Bacon’s essays are often said to contain short, pity, memorable phrases as well as balanced sentence structure, and certainly all of those traits are evident in the opening words of the essay “Of Death”:
Men fear death, as children fear to go in the dark; and as that natural fear in children, is increased with tales, so is the other.
Here the phrase “men fear death” immediately catches our attention. “Men” is balanced later by “children,” and the phrasing that follows the semicolon is as balanced as the phrasing that precedes it. Meanwhile, the phrases on either side of the semicolon are themselves balanced, and this frequent use of balance in Bacon’s essays suggests the mental balance and sensible reasoning of the author. The fact that Bacon is dealing with such a universally interesting topic as death is also typical of his essays, which very often deal with precisely such topics. Rather than writing about his personal experiences or perceptions, Bacon writes about topics likely to interest most readers, and he does so in a fairly impersonal style.
Bacon is often said to write in a crisp, terse, clipped manner, in a style influenced by Tacitus and Seneca rather than by the long, elaborately developed sentences of Seneca, and this tendency to terseness can be seen in the following sentence:
Revenge triumphs over death; love slights it; honor aspireth to it; grief flieth to it; fear preoccupateth it . . . .
In his essays, especially the later or revised ones, Bacon tends to cite classical examples to make his points and even to quote from classical sources. In the essay “Of Death,” for instance, he writes as follows:
Augustus Caesar died in a compliment; Livia, conjugii nostri memor, vive et vale. Tiberius in dissimulation; as Tacitus saith of him, Jam Tiberium vires et corpus, non dissimulatio, deserebant. Vespasian in a jest, sitting upon the stool; Ut puto deus fio. Galba with a sentence; Feri, si ex re sit populi Romani; holding forth his neck. Septimius Severus in despatch; Adeste si quid mihi restat agendum. And the like.

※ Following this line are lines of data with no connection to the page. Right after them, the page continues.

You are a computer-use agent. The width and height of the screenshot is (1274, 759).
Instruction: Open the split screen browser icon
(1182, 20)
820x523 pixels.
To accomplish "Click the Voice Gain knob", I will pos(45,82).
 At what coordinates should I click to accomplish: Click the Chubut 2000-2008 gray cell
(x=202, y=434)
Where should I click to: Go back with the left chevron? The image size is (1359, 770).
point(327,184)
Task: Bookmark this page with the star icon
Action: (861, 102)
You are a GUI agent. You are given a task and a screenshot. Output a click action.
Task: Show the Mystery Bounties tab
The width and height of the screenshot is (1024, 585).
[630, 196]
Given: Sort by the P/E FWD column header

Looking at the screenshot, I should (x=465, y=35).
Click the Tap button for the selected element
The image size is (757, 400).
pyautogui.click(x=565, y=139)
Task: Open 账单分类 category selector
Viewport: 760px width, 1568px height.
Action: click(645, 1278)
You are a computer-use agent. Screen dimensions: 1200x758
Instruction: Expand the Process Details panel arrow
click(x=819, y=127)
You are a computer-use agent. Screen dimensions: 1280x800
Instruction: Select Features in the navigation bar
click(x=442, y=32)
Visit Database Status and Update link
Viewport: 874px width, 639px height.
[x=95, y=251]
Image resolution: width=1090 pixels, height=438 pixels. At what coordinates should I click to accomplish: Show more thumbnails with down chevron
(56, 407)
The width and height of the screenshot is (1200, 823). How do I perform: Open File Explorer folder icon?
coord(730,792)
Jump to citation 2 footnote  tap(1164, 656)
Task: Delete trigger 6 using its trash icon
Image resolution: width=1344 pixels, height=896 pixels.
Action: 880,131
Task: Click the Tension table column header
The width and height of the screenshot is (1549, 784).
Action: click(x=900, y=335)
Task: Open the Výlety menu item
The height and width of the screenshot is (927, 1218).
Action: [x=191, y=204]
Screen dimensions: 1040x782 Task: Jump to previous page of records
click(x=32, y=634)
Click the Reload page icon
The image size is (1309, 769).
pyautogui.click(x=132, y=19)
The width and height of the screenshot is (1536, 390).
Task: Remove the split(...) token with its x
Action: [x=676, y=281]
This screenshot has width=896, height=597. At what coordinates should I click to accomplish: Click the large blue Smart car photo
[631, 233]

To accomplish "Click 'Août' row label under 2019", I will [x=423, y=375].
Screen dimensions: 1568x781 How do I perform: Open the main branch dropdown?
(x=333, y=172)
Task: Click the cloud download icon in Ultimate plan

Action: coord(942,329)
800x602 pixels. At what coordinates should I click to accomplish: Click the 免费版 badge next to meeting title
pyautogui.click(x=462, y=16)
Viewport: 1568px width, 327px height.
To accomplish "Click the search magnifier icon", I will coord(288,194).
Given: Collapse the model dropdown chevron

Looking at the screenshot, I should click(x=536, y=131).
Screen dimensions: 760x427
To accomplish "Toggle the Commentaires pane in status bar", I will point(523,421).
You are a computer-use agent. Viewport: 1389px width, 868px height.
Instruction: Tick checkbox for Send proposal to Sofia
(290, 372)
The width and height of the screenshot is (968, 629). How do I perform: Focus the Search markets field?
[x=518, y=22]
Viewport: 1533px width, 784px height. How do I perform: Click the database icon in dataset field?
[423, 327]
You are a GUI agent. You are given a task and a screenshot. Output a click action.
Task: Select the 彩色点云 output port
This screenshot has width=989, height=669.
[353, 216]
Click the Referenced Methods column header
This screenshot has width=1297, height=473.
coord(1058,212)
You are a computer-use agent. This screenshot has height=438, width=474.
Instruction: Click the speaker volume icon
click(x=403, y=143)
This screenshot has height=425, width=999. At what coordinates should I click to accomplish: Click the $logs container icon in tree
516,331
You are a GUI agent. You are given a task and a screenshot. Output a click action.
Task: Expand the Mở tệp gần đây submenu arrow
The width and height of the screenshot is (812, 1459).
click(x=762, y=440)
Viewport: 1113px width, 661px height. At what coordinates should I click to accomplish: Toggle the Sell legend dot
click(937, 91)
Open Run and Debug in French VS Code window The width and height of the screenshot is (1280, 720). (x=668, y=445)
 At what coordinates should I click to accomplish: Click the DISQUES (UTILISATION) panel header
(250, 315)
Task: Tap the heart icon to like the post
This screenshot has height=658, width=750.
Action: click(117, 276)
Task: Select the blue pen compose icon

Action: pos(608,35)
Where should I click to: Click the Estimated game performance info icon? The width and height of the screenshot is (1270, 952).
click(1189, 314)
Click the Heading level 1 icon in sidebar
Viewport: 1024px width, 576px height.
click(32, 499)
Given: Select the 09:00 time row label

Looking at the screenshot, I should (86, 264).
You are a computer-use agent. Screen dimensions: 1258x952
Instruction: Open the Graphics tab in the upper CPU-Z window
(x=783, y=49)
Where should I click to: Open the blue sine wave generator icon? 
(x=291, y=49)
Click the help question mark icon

Today, many of Bacon’s sentences, as in the passage just quoted, would be considered fragments, but they are typical of the often lightning speed of his style and of his emphasis on matter over manner, substance over conventionally “correct” grammar. Bacon rarely develops the full implications of many of his ideas. Instead, he often mentions an idea quickly and then swiftly moves on to the next, thereby encouraging readers to make connections and to think for themselves. Certainly that is one of the effects of the essay “Of Death.”